Are you able to retype all the records below exactly?

::: RECORDS PROVIDED

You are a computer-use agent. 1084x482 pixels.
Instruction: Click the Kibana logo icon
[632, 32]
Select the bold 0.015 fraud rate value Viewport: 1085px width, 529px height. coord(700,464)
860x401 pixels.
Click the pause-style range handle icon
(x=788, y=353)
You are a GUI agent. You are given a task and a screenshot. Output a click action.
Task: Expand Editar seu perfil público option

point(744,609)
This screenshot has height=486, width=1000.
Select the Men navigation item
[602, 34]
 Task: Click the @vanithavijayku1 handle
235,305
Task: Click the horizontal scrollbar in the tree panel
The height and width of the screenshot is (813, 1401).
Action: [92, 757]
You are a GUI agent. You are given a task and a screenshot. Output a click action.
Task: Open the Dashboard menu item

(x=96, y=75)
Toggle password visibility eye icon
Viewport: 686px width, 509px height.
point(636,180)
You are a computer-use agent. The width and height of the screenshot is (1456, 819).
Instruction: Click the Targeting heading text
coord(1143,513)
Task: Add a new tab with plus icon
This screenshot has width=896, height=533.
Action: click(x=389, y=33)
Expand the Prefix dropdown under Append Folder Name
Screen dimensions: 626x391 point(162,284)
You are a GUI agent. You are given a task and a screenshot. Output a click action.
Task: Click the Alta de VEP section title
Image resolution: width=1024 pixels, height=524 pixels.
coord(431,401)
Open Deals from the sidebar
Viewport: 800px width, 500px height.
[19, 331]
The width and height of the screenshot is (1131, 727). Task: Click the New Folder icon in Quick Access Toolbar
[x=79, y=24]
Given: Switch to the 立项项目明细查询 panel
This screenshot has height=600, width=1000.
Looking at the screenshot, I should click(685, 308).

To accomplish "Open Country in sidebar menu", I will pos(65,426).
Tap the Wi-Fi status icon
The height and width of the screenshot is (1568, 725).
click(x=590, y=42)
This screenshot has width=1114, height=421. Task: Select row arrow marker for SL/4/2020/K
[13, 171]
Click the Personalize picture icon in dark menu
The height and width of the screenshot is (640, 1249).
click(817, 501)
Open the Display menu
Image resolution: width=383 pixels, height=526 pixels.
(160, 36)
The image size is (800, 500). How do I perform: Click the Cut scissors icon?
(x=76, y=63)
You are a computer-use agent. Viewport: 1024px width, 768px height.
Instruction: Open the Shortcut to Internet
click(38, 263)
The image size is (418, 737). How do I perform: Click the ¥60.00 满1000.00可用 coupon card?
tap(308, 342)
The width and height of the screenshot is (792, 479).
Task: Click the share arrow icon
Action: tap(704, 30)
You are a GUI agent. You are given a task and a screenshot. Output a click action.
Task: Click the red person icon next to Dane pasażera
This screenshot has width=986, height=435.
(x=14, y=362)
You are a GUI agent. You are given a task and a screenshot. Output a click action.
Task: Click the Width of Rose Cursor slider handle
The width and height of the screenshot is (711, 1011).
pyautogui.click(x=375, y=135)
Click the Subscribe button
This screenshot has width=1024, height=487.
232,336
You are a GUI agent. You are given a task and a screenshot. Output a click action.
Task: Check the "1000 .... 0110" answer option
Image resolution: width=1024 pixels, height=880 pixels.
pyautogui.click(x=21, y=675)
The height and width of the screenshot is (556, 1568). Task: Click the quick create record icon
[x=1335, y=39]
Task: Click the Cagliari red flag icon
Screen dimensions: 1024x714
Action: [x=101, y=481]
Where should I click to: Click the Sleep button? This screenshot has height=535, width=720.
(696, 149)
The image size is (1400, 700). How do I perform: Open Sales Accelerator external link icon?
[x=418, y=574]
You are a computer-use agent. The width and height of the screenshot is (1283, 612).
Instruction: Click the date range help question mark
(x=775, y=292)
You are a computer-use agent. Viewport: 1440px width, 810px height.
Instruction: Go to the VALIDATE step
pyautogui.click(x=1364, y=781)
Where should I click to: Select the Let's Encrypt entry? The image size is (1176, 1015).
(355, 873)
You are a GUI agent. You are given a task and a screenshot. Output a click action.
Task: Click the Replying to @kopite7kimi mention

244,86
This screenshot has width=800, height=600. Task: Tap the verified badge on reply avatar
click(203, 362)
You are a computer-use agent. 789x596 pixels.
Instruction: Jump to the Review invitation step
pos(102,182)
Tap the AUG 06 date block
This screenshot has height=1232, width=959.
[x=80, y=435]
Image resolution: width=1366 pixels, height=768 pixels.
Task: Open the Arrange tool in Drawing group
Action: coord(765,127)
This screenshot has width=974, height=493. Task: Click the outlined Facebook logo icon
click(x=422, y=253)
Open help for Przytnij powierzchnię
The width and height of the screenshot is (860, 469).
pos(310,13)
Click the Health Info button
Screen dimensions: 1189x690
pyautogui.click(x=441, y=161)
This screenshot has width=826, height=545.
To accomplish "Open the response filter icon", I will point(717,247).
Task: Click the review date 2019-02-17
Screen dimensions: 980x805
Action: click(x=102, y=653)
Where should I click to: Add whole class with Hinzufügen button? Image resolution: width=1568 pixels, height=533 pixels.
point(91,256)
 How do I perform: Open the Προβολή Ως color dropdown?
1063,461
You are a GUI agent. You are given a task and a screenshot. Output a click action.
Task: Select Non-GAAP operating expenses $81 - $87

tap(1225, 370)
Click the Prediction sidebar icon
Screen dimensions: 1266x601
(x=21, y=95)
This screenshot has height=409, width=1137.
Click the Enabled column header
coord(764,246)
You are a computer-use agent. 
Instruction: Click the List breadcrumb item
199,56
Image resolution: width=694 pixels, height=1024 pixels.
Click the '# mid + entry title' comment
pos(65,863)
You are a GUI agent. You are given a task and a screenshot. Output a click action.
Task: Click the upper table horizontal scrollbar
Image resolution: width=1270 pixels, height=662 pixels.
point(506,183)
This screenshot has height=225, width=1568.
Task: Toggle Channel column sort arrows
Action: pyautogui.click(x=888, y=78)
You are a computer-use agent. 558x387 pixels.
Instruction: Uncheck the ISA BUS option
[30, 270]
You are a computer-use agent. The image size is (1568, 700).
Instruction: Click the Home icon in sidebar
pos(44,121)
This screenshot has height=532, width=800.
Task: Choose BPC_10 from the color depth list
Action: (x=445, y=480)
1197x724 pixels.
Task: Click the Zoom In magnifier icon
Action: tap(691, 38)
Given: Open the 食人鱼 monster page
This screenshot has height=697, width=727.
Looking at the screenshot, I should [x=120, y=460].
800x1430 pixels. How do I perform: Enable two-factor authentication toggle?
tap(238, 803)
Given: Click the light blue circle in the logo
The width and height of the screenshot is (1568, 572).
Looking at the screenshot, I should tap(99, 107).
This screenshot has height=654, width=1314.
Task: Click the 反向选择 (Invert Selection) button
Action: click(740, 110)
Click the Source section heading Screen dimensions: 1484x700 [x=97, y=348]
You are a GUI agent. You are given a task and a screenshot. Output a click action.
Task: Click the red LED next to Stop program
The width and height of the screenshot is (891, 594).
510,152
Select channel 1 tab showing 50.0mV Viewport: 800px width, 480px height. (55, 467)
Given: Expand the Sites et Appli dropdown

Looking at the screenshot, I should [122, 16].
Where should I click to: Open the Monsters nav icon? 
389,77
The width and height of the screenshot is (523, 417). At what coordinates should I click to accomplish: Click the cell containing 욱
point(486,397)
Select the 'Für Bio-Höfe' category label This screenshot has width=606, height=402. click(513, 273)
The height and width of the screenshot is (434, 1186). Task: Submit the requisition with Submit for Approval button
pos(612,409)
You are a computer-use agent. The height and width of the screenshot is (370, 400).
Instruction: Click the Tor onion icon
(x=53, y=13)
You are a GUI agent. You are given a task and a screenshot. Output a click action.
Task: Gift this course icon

::::::

RESULT FOR THIS TASK -
You are a computer-use agent. 1084x482 pixels.
Instruction: Click the Kibana logo icon
[632, 32]
Select the bold 0.015 fraud rate value Viewport: 1085px width, 529px height. coord(700,464)
860x401 pixels.
Click the pause-style range handle icon
(x=788, y=353)
You are a GUI agent. You are given a task and a screenshot. Output a click action.
Task: Expand Editar seu perfil público option

point(744,609)
This screenshot has height=486, width=1000.
Select the Men navigation item
[602, 34]
 Task: Click the @vanithavijayku1 handle
235,305
Task: Click the horizontal scrollbar in the tree panel
The height and width of the screenshot is (813, 1401).
Action: [92, 757]
You are a GUI agent. You are given a task and a screenshot. Output a click action.
Task: Open the Dashboard menu item

(x=96, y=75)
Toggle password visibility eye icon
Viewport: 686px width, 509px height.
point(636,180)
You are a computer-use agent. The width and height of the screenshot is (1456, 819).
Instruction: Click the Targeting heading text
coord(1143,513)
Task: Add a new tab with plus icon
This screenshot has width=896, height=533.
Action: click(x=389, y=33)
Expand the Prefix dropdown under Append Folder Name
Screen dimensions: 626x391 point(162,284)
You are a GUI agent. You are given a task and a screenshot. Output a click action.
Task: Click the Alta de VEP section title
Image resolution: width=1024 pixels, height=524 pixels.
coord(431,401)
Open Deals from the sidebar
Viewport: 800px width, 500px height.
[19, 331]
The width and height of the screenshot is (1131, 727). Task: Click the New Folder icon in Quick Access Toolbar
[x=79, y=24]
Given: Switch to the 立项项目明细查询 panel
This screenshot has height=600, width=1000.
Looking at the screenshot, I should click(685, 308).

To accomplish "Open Country in sidebar menu", I will pos(65,426).
Tap the Wi-Fi status icon
The height and width of the screenshot is (1568, 725).
click(x=590, y=42)
This screenshot has width=1114, height=421. Task: Select row arrow marker for SL/4/2020/K
[13, 171]
Click the Personalize picture icon in dark menu
The height and width of the screenshot is (640, 1249).
click(817, 501)
Open the Display menu
Image resolution: width=383 pixels, height=526 pixels.
(160, 36)
The image size is (800, 500). How do I perform: Click the Cut scissors icon?
(x=76, y=63)
You are a computer-use agent. Viewport: 1024px width, 768px height.
Instruction: Open the Shortcut to Internet
click(38, 263)
The image size is (418, 737). How do I perform: Click the ¥60.00 满1000.00可用 coupon card?
tap(308, 342)
The width and height of the screenshot is (792, 479).
Task: Click the share arrow icon
Action: tap(704, 30)
You are a GUI agent. You are given a task and a screenshot. Output a click action.
Task: Click the red person icon next to Dane pasażera
This screenshot has width=986, height=435.
(x=14, y=362)
You are a GUI agent. You are given a task and a screenshot. Output a click action.
Task: Click the Width of Rose Cursor slider handle
The width and height of the screenshot is (711, 1011).
pyautogui.click(x=375, y=135)
Click the Subscribe button
This screenshot has width=1024, height=487.
232,336
You are a GUI agent. You are given a task and a screenshot. Output a click action.
Task: Check the "1000 .... 0110" answer option
Image resolution: width=1024 pixels, height=880 pixels.
pyautogui.click(x=21, y=675)
The height and width of the screenshot is (556, 1568). Task: Click the quick create record icon
[x=1335, y=39]
Task: Click the Cagliari red flag icon
Screen dimensions: 1024x714
Action: [x=101, y=481]
Where should I click to: Click the Sleep button? This screenshot has height=535, width=720.
(696, 149)
The image size is (1400, 700). How do I perform: Open Sales Accelerator external link icon?
[x=418, y=574]
You are a computer-use agent. The width and height of the screenshot is (1283, 612).
Instruction: Click the date range help question mark
(x=775, y=292)
You are a computer-use agent. Viewport: 1440px width, 810px height.
Instruction: Go to the VALIDATE step
pyautogui.click(x=1364, y=781)
Where should I click to: Select the Let's Encrypt entry? The image size is (1176, 1015).
(355, 873)
You are a GUI agent. You are given a task and a screenshot. Output a click action.
Task: Click the Replying to @kopite7kimi mention

244,86
This screenshot has width=800, height=600. Task: Tap the verified badge on reply avatar
click(203, 362)
You are a computer-use agent. 789x596 pixels.
Instruction: Jump to the Review invitation step
pos(102,182)
Tap the AUG 06 date block
This screenshot has height=1232, width=959.
[x=80, y=435]
Image resolution: width=1366 pixels, height=768 pixels.
Task: Open the Arrange tool in Drawing group
Action: coord(765,127)
This screenshot has width=974, height=493. Task: Click the outlined Facebook logo icon
click(x=422, y=253)
Open help for Przytnij powierzchnię
The width and height of the screenshot is (860, 469).
pos(310,13)
Click the Health Info button
Screen dimensions: 1189x690
pyautogui.click(x=441, y=161)
This screenshot has width=826, height=545.
To accomplish "Open the response filter icon", I will point(717,247).
Task: Click the review date 2019-02-17
Screen dimensions: 980x805
Action: click(x=102, y=653)
Where should I click to: Add whole class with Hinzufügen button? Image resolution: width=1568 pixels, height=533 pixels.
point(91,256)
 How do I perform: Open the Προβολή Ως color dropdown?
1063,461
You are a GUI agent. You are given a task and a screenshot. Output a click action.
Task: Select Non-GAAP operating expenses $81 - $87

tap(1225, 370)
Click the Prediction sidebar icon
Screen dimensions: 1266x601
(x=21, y=95)
This screenshot has height=409, width=1137.
Click the Enabled column header
coord(764,246)
You are a computer-use agent. 
Instruction: Click the List breadcrumb item
199,56
Image resolution: width=694 pixels, height=1024 pixels.
Click the '# mid + entry title' comment
pos(65,863)
You are a GUI agent. You are given a task and a screenshot. Output a click action.
Task: Click the upper table horizontal scrollbar
Image resolution: width=1270 pixels, height=662 pixels.
point(506,183)
This screenshot has height=225, width=1568.
Task: Toggle Channel column sort arrows
Action: pyautogui.click(x=888, y=78)
You are a computer-use agent. 558x387 pixels.
Instruction: Uncheck the ISA BUS option
[30, 270]
You are a computer-use agent. The image size is (1568, 700).
Instruction: Click the Home icon in sidebar
pos(44,121)
This screenshot has height=532, width=800.
Task: Choose BPC_10 from the color depth list
Action: (x=445, y=480)
1197x724 pixels.
Task: Click the Zoom In magnifier icon
Action: tap(691, 38)
Given: Open the 食人鱼 monster page
This screenshot has height=697, width=727.
Looking at the screenshot, I should [x=120, y=460].
800x1430 pixels. How do I perform: Enable two-factor authentication toggle?
tap(238, 803)
Given: Click the light blue circle in the logo
The width and height of the screenshot is (1568, 572).
Looking at the screenshot, I should tap(99, 107).
This screenshot has height=654, width=1314.
Task: Click the 反向选择 (Invert Selection) button
Action: click(740, 110)
Click the Source section heading Screen dimensions: 1484x700 [x=97, y=348]
You are a GUI agent. You are given a task and a screenshot. Output a click action.
Task: Click the red LED next to Stop program
The width and height of the screenshot is (891, 594).
510,152
Select channel 1 tab showing 50.0mV Viewport: 800px width, 480px height. (55, 467)
Given: Expand the Sites et Appli dropdown

Looking at the screenshot, I should [122, 16].
Where should I click to: Open the Monsters nav icon? 
389,77
The width and height of the screenshot is (523, 417). At what coordinates should I click to accomplish: Click the cell containing 욱
point(486,397)
Select the 'Für Bio-Höfe' category label This screenshot has width=606, height=402. click(513, 273)
The height and width of the screenshot is (434, 1186). Task: Submit the requisition with Submit for Approval button
pos(612,409)
You are a computer-use agent. The height and width of the screenshot is (370, 400).
Instruction: Click the Tor onion icon
(x=53, y=13)
You are a GUI agent. You are given a task and a screenshot. Output a click action.
Task: Gift this course icon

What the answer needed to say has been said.